The thing is, the distinction between 'benchmarking' and 'profiling' is effectively implemented via nothing more than the sampling algorithm; min vs avg, so is it sensible to expose the distinction in the API in this way?

September 21, 2012
On 21 September 2012 07:45, Andrei Alexandrescu <> wrote:

> As such, you're going to need a far more
>> convincing argument than "It worked well for me."
> Sure. I have just detailed the choices made by std.benchmark in a couple of posts.
> At Facebook we measure using the minimum, and it's working for us.

Facebook isn't exactly 'realtime' software. Obviously, faster is always better, but it's not in a situation where if you slip a sync point by 1ms in an off case, it's all over. You can lose 1ms here, and make it up at a later time, and the result is the same. But again, this feeds back to your distinction between benchmarking and profiling.
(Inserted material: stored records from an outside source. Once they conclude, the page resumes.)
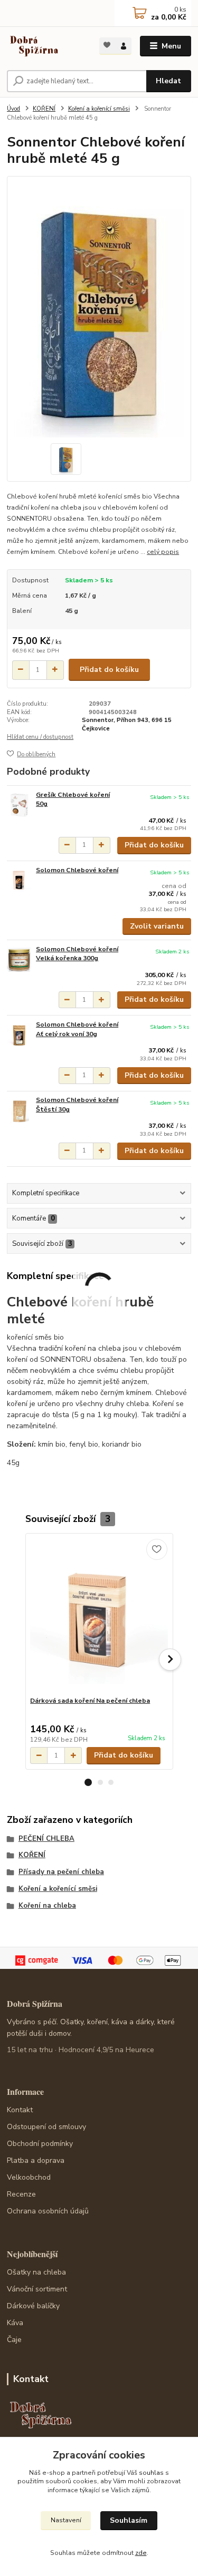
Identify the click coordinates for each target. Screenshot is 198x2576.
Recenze (21, 2194)
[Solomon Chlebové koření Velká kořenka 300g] (19, 959)
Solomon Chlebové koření (77, 870)
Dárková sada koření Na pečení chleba (90, 1700)
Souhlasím (128, 2520)
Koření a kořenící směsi (99, 109)
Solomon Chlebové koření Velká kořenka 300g (77, 954)
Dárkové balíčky (33, 2306)
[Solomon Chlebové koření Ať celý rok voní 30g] (19, 1034)
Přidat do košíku (109, 670)
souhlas (151, 2472)
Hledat (168, 81)
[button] (88, 1782)
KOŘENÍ (44, 109)
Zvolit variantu (157, 926)
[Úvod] (45, 46)
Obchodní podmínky (40, 2144)
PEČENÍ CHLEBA (46, 1838)
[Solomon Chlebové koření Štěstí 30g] (19, 1110)
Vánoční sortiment (37, 2289)
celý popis (163, 552)
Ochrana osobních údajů (48, 2211)
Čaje (14, 2340)
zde (141, 2553)
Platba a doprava (35, 2160)
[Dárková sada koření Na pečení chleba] (99, 1615)
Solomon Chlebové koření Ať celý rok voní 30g (77, 1029)
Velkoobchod (29, 2177)
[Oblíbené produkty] (107, 45)
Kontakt (20, 2110)
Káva (15, 2323)
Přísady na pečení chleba (61, 1872)
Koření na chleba (47, 1905)
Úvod (13, 109)
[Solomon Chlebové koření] (19, 880)
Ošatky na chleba (36, 2272)
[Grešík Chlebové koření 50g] (19, 805)
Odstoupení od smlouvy (46, 2127)
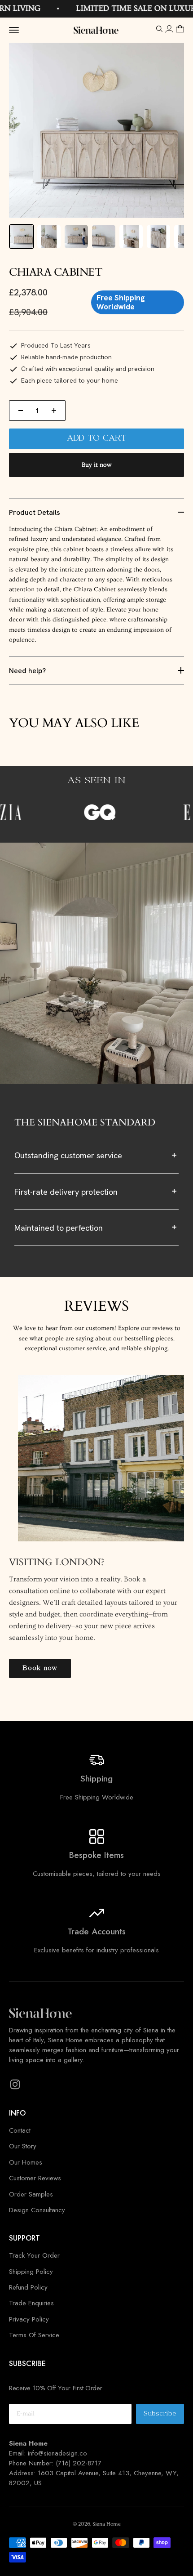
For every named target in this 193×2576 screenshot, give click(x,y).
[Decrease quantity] (20, 410)
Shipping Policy (31, 2272)
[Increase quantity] (54, 410)
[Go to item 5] (131, 236)
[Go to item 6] (158, 236)
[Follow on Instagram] (15, 2084)
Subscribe (164, 2416)
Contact (20, 2130)
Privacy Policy (29, 2319)
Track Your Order (34, 2255)
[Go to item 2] (48, 236)
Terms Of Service (34, 2335)
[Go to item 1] (21, 236)
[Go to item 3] (76, 236)
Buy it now (96, 465)
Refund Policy (28, 2287)
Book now (39, 1668)
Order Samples (31, 2194)
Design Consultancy (37, 2210)
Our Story (22, 2146)
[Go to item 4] (103, 236)
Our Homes (25, 2162)
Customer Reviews (35, 2178)
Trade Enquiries (31, 2303)
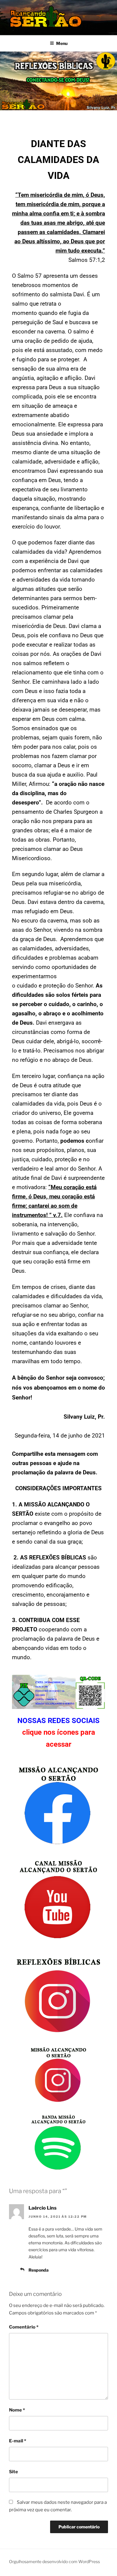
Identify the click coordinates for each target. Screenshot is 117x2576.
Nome (17, 2410)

 Otherwise, I think we'll need richer results. At the very least there
>> should be an easy way to get at the raw results programmatically
>> so we can run whatever stats/plots/visualizations/**output-formats we
>> want. I didn't see anything like that browsing through the docs, but
>> it's possible I may have missed it.
> Currently std.benchmark does not expose raw results for the sake of simplicity. It's easy to expose such, but I'd need a bit more convincing about their utility.

Custom visualisation, realtime charting/plotting, user supplied reduce function?

September 21, 2012
> As far as I know, D doesn't offer a sampling profiler,

It is possible to use a sampling profiler on D executables though. I usually use perf on Linux and AMD CodeAnalyst on Windows.
September 21, 2012
On 21 September 2012 07:23, Andrei Alexandrescu <> wrote:

> For a very simple reason: unless the algorithm under benchmark is very long-running, max is completely useless, and it ruins average as well.

This is only true for systems with a comprehensive pre-emptive OS running on the same core. Most embedded systems will only be affected by cache misses and bus contention, in that situation, max is perfectly acceptable.

September 21, 2012
On Friday, September 21, 2012 17:58:05 Manu wrote:
> Okay, I can buy this distinction in terminology.
> What I'm typically more interested in is profiling. I do occasionally need
> to do some benchmarking by your definition, so I'll find this useful, but
> should there then be another module to provide a 'profiling' API? Also
> worked into this API?

dmd has the -profile flag.

- Jonathan M Davis
September 21, 2012
On 9/19/12 4:06 AM, Peter Alexander wrote:
> I don't see why `benchmark` takes (almost) all of its parameters as
> template parameters. It looks quite odd, seems unnecessary, and (if I'm
> not mistaken) makes certain use cases quite difficult.

That is intentional - indirect calls would add undue overhead to the measurements.